(Beginning of WORKING DATA)

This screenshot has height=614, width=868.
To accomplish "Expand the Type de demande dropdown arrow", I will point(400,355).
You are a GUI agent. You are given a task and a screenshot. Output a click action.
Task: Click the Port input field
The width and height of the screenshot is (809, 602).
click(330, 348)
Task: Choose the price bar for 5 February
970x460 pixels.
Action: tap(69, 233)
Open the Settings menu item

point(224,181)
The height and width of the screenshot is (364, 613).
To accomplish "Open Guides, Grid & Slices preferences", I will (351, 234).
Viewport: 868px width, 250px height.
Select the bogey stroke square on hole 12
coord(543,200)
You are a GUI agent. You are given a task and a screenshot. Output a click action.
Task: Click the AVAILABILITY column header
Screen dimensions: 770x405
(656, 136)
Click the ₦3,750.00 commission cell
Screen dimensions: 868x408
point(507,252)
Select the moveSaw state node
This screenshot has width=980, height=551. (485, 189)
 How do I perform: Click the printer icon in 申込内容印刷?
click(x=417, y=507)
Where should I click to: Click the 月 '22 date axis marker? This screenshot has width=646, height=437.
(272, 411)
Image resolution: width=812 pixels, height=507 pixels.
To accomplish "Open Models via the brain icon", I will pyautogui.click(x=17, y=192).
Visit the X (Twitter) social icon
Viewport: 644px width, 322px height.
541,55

(End of WORKING DATA)

→ **ASSIGNMENT**
Retype the data exactly as given.

→ **EXERCISE SOLUTION**
This screenshot has height=614, width=868.
To accomplish "Expand the Type de demande dropdown arrow", I will point(400,355).
You are a GUI agent. You are given a task and a screenshot. Output a click action.
Task: Click the Port input field
The width and height of the screenshot is (809, 602).
click(330, 348)
Task: Choose the price bar for 5 February
970x460 pixels.
Action: tap(69, 233)
Open the Settings menu item

point(224,181)
The height and width of the screenshot is (364, 613).
To accomplish "Open Guides, Grid & Slices preferences", I will (351, 234).
Viewport: 868px width, 250px height.
Select the bogey stroke square on hole 12
coord(543,200)
You are a GUI agent. You are given a task and a screenshot. Output a click action.
Task: Click the AVAILABILITY column header
Screen dimensions: 770x405
(656, 136)
Click the ₦3,750.00 commission cell
Screen dimensions: 868x408
point(507,252)
Select the moveSaw state node
This screenshot has width=980, height=551. (485, 189)
 How do I perform: Click the printer icon in 申込内容印刷?
click(x=417, y=507)
Where should I click to: Click the 月 '22 date axis marker? This screenshot has width=646, height=437.
(272, 411)
Image resolution: width=812 pixels, height=507 pixels.
To accomplish "Open Models via the brain icon", I will pyautogui.click(x=17, y=192).
Visit the X (Twitter) social icon
Viewport: 644px width, 322px height.
541,55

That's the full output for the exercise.